Non persistent TSS signer and x25519 keypair #1216

ameba23 · 2024-12-13T10:58:46Z

entropy-tss has two keypairs which define its identity on the network: the TSS account used to sign extrinsics, and the x25519 encryption keypair. Since both are generated in a confidential virtual machine and their public keys included in the attestation, authenticating with these keypairs proves that the attestation still holds.

However, because they are currently stored on disk, it is possible that the validator operator restarts the virtual machine, makes some modifications, and continues to use these keypairs without needing to make another attestation.

This PR makes the signing / x25519 keypairs no longer persistent, but generated new every time entropy-tss launches (except in development / testing where test mnemonics are used). If the entropy-tss process is killed for whatever reason, it will not be able to continue to participate in the protocols until the validator operator updates the TSS details using the change_threshold_accounts extrinsic. I am hoping to find a way to automate this - see #1214

This PR has implications for our devops flow - the --setup-only command line option is no longer available. entropy-tss should be run only once, and the public keys retrieved using the /info http route.

Closes #1203 by adding a boolean ready flag to the application state, which is set to true once the 'prerequisite checks' are complete. These checks now also include a check the the TSS account id has been registered with the staking pallet, and the balance check is now mandatory (before, only a warning was logged if the TSS account had no funds). In a non-ready state, all the the HTTP routes relating the the protocols will return an error.

This also has implications for slashing, as a TSS node should not be in a non-ready state for too long. How long is acceptable depends a bit on whether we are able to automate the process of the node getting funded and calling change_threshold_accounts.

…- generate it internally

* master: Add TDX test network chainspec (#1204) Test CLI command to retrieve quote and change endpoint / TSS account in one command (#1198) Bump the patch-dependencies group with 2 updates (#1212) Bump thiserror from 2.0.4 to 2.0.6 in the patch-dependencies group (#1206) Downgrade parity-scale-codec as version we currently use has been yanked (#1205) Bump clap from 4.5.22 to 4.5.23 in the patch-dependencies group (#1202)

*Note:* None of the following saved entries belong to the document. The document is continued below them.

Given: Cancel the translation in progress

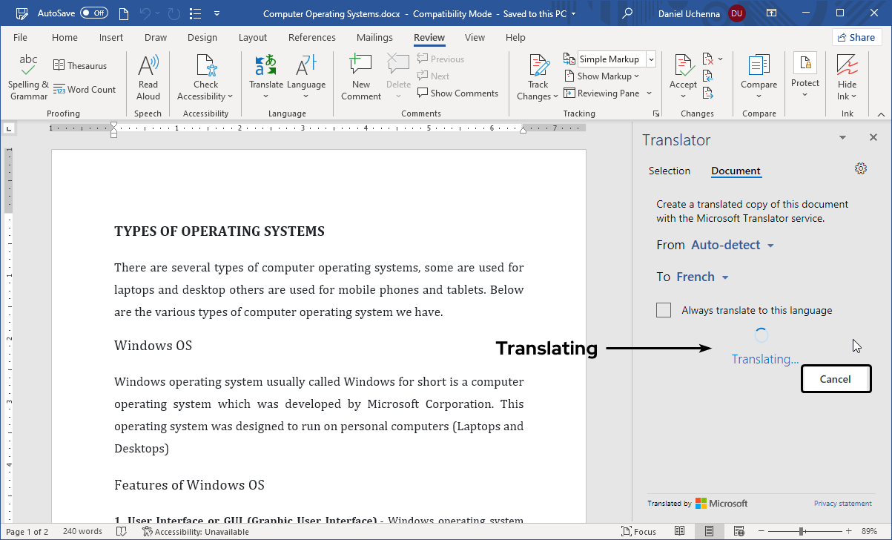Looking at the screenshot, I should click(x=836, y=378).
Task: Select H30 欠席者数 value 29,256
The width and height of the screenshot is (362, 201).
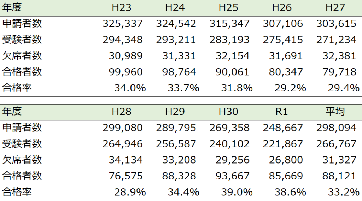Action: (233, 160)
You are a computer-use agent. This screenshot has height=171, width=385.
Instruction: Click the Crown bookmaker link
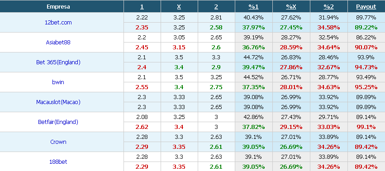tap(58, 142)
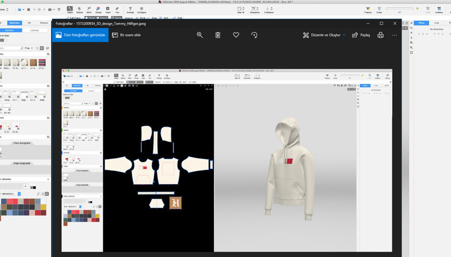This screenshot has width=451, height=257.
Task: Rotate the photo with the rotate icon
Action: coord(254,35)
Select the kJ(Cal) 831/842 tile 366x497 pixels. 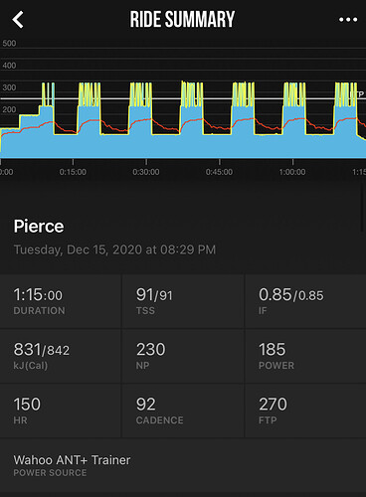tap(61, 356)
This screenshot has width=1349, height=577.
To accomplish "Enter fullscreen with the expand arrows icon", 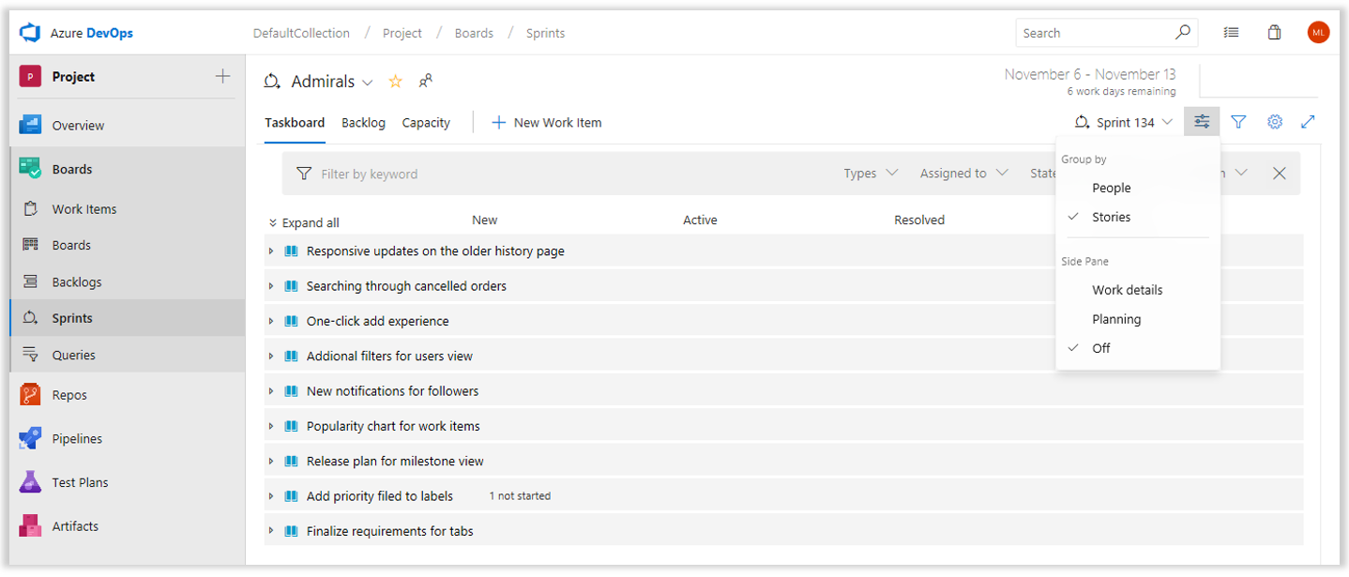I will click(x=1309, y=121).
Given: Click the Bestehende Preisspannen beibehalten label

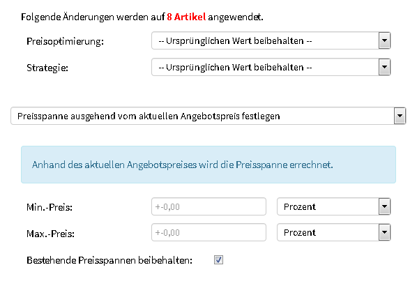Looking at the screenshot, I should click(x=109, y=260).
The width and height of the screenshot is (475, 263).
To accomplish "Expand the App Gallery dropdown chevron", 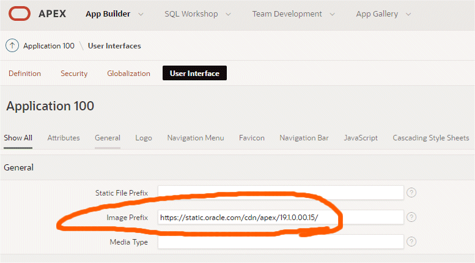I will tap(408, 14).
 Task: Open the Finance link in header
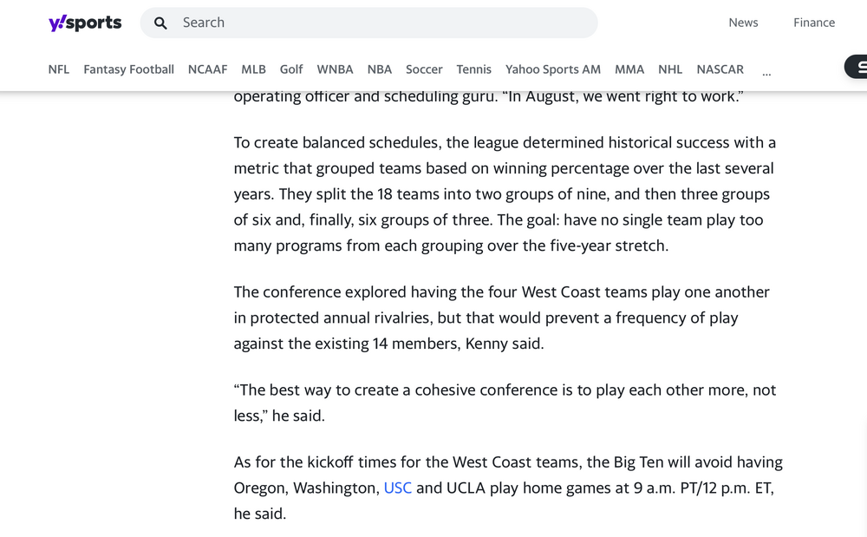(813, 23)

ameba23 · 2024-12-17T15:35:54Z

crates/threshold-signature-server/src/user/tests.rs

@@ -101,26 +93,6 @@ use crate::{
    validation::EncryptedSignedMessage,
 };

-#[tokio::test]
-#[serial]
-async fn test_get_signer_does_not_throw_err() {


I think this test is no longer needed as the process of getting a signer from app state is now infallible

ameba23 · 2024-12-17T15:37:39Z

crates/threshold-signature-server/src/lib.rs

+    }
+
+    /// Convenience function to get chain api and rpc
+    pub async fn get_api_rpc(


Not related to this PR but i though once being here why not

Can you open a Good First Issue to go through the codebase and use this?

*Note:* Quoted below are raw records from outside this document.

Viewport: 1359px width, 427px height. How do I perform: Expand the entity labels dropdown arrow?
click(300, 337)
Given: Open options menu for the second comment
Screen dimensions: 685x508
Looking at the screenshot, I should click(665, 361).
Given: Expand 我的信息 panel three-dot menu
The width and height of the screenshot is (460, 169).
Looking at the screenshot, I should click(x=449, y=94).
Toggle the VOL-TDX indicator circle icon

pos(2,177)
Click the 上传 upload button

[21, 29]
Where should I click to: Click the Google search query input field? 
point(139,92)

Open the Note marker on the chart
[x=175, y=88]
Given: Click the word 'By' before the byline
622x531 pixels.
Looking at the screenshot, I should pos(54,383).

ameba23 · 2024-12-18T09:05:27Z

crates/threshold-signature-server/src/helpers/launch.rs

+                Ok(())
+            };
+
+            if let Err(error) = backoff::future::retry(backoff.clone(), balance_query).await {


This balance check and the one below could maybe be combined into a state machine which makes both checks, but i think for now its ok to make one after the other

Doesn't look like multiple balance queries like this are handled natively by subxt

Doesn't look like multiple balance queries like this are handled natively by subxt

Can you explain what you mean a bit more i dont get it. It looks like the person who made that issue wants to check balances for a bunch of different accounts, but here we are making a balance query for one account several times one after the other.

ameba23 · 2024-12-18T09:06:53Z

crates/threshold-signature-server/src/helpers/launch.rs

-    let backoff = backoff::ExponentialBackoff::default();
-    match backoff::future::retry(backoff, connect_to_substrate_node).await {
+    // Never give up trying to connect
+    let backoff = backoff::ExponentialBackoff { max_elapsed_time: None, ..Default::default() };


I've not looked at the backoff crate in too much detail but i think adding max_elapsed_time: None means it will keep checking indefinitely.

Yeah, I also think it means it won't stop based off time (but may stop under other conditions).

Why do you want to do it this way as opposed to the 15 min limit we had before?

I don't see what is to gain by limiting it. It will be not immediately obvious to the operator that the entropy-tss process has stopped if the VM is still up and running, so i am imagining entropy-tss is going to be automatically re-started if it bails, in which case it will continue to attempt to connect anyway.

By having it spin down after 15 (or some amount) of minutes it becomes a very clear error state for any operators, assuming they have some way to get notified that the process is down.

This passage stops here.